If DuPlessis’s sensibility in Drafts is shaped in part on midrash, then this occlusion itself might function as gloss. The Draft 1 note is unforthcoming, offering attribution and immediately withdrawing it. As a dictum, “No sandpoems” calls (impossibly) for work commensurate with the disasters to which it responds, but I would argue that the burial of Celan’s statement in DuPlessis’s early citation seems to further qualify his demand: no immaterial work. That is, one should strive after a commensurate work, but particularly through understanding that one’s materials are uniquely capable of registering disaster’s persistent trace, including the white ‘space’ of the page, including even a critical apparatus. Further, if the practice is material, if a material’s in play, no erasure’s ever complete. (From an ecological perspective, even our beaches can absorb a permanent mark.)  

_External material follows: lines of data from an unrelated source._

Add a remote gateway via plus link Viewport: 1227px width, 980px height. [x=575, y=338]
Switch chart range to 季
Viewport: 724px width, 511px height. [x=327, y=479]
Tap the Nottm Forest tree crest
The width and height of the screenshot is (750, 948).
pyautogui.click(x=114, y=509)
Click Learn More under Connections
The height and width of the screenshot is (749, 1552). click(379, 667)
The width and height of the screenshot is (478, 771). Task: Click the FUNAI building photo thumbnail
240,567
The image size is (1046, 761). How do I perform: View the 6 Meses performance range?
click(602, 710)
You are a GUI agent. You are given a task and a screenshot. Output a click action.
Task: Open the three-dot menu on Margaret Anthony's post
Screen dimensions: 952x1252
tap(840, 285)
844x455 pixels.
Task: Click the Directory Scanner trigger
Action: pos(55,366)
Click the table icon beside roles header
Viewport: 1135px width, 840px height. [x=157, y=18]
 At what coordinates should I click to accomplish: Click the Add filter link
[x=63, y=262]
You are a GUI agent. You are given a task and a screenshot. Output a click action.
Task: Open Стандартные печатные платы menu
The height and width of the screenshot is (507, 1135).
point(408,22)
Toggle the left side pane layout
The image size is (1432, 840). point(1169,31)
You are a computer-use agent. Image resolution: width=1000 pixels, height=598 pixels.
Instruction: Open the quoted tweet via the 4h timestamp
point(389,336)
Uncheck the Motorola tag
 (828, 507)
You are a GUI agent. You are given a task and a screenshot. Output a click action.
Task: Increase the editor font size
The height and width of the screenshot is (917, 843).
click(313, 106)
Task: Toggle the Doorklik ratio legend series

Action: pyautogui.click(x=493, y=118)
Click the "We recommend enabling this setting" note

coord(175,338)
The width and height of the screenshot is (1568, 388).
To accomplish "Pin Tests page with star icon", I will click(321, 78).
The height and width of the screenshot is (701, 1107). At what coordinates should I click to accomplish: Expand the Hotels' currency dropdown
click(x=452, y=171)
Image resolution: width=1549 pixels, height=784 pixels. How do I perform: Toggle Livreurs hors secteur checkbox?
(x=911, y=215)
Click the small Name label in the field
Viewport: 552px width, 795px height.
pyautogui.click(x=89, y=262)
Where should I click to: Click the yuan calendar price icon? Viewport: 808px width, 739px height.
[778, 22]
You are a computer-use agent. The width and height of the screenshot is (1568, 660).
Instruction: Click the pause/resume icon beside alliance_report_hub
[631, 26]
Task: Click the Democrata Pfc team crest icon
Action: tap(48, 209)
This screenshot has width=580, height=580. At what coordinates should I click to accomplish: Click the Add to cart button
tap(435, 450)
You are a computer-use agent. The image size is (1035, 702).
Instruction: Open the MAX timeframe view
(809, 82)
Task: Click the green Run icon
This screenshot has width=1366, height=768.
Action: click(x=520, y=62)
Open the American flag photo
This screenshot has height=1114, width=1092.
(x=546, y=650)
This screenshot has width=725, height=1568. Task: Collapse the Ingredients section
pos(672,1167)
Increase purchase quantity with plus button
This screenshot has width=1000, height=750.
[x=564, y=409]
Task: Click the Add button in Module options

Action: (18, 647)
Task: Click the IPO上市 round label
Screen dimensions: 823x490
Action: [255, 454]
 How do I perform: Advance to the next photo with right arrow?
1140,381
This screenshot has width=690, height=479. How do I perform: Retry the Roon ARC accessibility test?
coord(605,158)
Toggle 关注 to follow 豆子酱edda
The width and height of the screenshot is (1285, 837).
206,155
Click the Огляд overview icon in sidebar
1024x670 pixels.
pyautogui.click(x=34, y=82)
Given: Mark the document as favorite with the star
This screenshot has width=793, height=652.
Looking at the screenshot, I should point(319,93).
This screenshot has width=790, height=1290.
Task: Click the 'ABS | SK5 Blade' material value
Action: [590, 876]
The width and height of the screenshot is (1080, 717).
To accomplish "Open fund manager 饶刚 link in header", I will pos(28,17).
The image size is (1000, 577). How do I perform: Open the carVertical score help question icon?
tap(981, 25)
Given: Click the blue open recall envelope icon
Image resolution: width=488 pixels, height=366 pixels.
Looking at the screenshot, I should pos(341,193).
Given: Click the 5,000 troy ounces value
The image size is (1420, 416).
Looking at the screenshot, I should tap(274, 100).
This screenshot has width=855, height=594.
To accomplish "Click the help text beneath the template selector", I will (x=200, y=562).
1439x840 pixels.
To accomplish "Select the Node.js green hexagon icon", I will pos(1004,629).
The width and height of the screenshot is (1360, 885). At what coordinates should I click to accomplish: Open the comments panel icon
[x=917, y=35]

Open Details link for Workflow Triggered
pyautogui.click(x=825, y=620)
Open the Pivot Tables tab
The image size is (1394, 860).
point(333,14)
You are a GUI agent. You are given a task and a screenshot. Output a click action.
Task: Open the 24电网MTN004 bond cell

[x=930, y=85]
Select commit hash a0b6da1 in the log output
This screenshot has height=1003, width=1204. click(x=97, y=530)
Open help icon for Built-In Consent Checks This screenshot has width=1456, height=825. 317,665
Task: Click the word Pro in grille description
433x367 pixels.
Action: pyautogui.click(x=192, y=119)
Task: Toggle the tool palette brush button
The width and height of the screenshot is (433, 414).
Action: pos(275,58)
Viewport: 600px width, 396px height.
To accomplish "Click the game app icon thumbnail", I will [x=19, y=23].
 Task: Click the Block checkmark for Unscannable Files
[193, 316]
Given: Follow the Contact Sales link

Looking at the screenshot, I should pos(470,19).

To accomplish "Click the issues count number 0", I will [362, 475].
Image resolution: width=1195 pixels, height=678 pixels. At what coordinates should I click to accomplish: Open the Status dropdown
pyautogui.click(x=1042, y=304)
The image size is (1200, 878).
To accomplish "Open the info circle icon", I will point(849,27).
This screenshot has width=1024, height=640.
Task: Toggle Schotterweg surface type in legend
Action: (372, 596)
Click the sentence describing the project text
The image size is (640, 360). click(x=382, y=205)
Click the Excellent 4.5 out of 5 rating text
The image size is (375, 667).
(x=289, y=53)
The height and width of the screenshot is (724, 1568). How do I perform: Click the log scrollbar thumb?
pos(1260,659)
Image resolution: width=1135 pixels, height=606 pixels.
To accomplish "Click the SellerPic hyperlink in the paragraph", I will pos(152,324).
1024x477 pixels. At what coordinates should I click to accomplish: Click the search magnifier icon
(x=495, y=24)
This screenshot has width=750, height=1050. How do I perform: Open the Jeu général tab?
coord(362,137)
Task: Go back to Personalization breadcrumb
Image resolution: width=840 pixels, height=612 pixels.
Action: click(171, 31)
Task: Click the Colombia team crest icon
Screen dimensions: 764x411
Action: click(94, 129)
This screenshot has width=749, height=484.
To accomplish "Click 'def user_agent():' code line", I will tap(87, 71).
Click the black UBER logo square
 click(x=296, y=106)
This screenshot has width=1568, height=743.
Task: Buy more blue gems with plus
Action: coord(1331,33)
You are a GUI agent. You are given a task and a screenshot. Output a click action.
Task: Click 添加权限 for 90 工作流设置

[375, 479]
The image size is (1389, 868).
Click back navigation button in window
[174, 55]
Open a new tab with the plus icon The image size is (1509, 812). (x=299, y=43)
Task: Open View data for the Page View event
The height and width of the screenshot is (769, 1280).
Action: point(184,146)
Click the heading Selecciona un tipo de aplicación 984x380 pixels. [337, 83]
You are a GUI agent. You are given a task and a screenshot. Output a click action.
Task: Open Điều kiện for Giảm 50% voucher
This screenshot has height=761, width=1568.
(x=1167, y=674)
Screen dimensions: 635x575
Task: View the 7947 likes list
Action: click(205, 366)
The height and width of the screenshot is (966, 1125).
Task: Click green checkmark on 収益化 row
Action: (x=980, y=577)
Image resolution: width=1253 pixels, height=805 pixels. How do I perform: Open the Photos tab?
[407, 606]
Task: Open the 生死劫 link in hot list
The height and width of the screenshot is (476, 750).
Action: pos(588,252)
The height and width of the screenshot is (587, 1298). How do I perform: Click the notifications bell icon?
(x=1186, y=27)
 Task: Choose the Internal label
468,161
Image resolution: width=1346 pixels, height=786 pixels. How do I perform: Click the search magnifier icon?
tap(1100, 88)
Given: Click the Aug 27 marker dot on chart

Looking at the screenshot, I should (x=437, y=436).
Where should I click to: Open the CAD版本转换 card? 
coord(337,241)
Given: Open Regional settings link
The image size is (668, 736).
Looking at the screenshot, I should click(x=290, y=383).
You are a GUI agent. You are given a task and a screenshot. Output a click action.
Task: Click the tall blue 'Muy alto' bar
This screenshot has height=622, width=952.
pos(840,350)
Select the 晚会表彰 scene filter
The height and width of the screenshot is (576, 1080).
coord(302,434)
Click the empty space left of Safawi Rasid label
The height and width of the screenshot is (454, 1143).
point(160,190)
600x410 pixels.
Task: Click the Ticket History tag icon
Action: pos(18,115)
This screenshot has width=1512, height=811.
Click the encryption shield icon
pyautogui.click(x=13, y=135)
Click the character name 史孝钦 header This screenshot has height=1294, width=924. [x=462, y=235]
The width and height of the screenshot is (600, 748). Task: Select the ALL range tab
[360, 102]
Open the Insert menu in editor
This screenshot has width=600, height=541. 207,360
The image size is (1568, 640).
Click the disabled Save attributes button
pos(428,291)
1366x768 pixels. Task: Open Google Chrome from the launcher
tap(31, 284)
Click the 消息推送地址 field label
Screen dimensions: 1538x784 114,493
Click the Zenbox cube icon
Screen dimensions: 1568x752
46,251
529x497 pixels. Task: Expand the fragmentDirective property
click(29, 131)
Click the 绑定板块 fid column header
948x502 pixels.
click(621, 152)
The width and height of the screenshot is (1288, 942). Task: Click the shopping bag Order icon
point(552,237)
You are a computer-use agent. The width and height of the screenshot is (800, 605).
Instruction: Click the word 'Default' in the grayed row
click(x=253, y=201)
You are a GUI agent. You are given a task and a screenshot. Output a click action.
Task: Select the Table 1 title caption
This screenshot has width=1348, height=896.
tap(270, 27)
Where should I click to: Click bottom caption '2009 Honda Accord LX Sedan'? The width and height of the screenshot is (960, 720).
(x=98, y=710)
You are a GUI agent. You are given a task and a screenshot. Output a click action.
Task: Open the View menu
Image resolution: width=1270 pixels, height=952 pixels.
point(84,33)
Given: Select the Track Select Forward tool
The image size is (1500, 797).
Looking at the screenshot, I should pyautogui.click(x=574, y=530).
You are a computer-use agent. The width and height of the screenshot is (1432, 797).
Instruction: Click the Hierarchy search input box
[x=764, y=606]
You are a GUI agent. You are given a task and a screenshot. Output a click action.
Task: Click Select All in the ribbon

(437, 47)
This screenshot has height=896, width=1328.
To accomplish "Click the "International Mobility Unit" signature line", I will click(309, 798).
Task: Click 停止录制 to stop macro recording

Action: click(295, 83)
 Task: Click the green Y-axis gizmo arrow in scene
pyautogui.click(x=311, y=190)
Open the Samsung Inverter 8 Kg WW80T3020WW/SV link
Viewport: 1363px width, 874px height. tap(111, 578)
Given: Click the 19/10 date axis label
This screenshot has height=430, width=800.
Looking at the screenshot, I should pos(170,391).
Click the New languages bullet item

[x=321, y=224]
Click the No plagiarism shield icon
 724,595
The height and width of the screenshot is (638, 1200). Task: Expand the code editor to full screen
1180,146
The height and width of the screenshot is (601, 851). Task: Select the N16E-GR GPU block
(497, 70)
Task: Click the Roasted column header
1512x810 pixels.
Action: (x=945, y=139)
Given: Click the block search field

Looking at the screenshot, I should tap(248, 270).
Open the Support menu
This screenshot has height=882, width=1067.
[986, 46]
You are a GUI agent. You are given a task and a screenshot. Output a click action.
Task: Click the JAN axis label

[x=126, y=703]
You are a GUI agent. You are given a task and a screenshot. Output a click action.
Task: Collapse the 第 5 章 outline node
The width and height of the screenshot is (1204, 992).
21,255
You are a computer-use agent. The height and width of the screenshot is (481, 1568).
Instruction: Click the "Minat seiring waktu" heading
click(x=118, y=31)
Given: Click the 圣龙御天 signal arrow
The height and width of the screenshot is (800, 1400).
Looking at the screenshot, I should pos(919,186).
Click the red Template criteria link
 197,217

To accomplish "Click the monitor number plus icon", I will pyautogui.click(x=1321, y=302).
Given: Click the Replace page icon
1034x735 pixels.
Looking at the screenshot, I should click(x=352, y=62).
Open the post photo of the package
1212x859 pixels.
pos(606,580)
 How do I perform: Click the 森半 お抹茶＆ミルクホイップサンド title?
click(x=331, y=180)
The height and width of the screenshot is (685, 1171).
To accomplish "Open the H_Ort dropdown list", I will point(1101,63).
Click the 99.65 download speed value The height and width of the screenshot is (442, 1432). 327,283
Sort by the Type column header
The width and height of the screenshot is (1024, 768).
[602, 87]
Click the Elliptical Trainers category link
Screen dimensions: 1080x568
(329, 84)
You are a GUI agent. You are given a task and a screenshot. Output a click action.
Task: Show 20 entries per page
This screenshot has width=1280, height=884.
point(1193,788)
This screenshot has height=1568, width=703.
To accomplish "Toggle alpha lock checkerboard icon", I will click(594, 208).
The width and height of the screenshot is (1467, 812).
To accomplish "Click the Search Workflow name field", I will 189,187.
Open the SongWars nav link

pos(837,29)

So, almost immediately, the apparatus refuses full disclosure, so to lament a historical foreclosure on so much immaterial, unremarkable detail strewn in the wake of events. As if to suggest that, in the absence of “a past become citable in all its moments,”[8] citation buckles, or becomes at least suspect, and that, holding one’s tongue under the weight of such a messianic reevaluation of writing history, one might via occlusion produce at least a draft. Even to declare “No sandpoems,” if only as program, is beside the point, immaterial. Better simply to do it, to put it in play — to keep a material in play — as Celan does by the end of his poem. Thus, the Draft 1 note declares a burial and performs it in the same gesture, marking in the process the material residue of Celan’s work and dictum, as against (or as inseparable from) the shifting sands of ‘mere’ citation or commentary.  

Before considering DuPlessis’s deployment of the literal redactions from Oppen’s FBI file as a similar kind of burial, it would be worthwhile to weigh the significance of the fact that this earlier redaction — “No sandpoems” — is her rendering of the opening line of a poem that ends: “Deepinsnow, / Eepinno, / I-i-o.”[9] A snow burial of the word “Deepinsnow,” “I-i-o” is a “white caesura” wherein the poem concretizes its lament by disfiguring its own lexicon, muting the semantic content but also foregrounding a sonic value (virtually illegible noise). DuPlessis has explored a similar becoming-silent in Oppen through a reading of Adorno: “As close as one gets to ‘stopping’ writing (something Oppen, of course, did, a silence generated and supported variously, a sociocultural act), that temptation and its complex overcoming ‘expresses negatively’ (in Adorno’s terms) ‘the impulse that animates committed literature.’”[10] Redaction is a material trace of that impulse where, in an attempt to ‘write’ silence, the poem must somehow move to render it legible.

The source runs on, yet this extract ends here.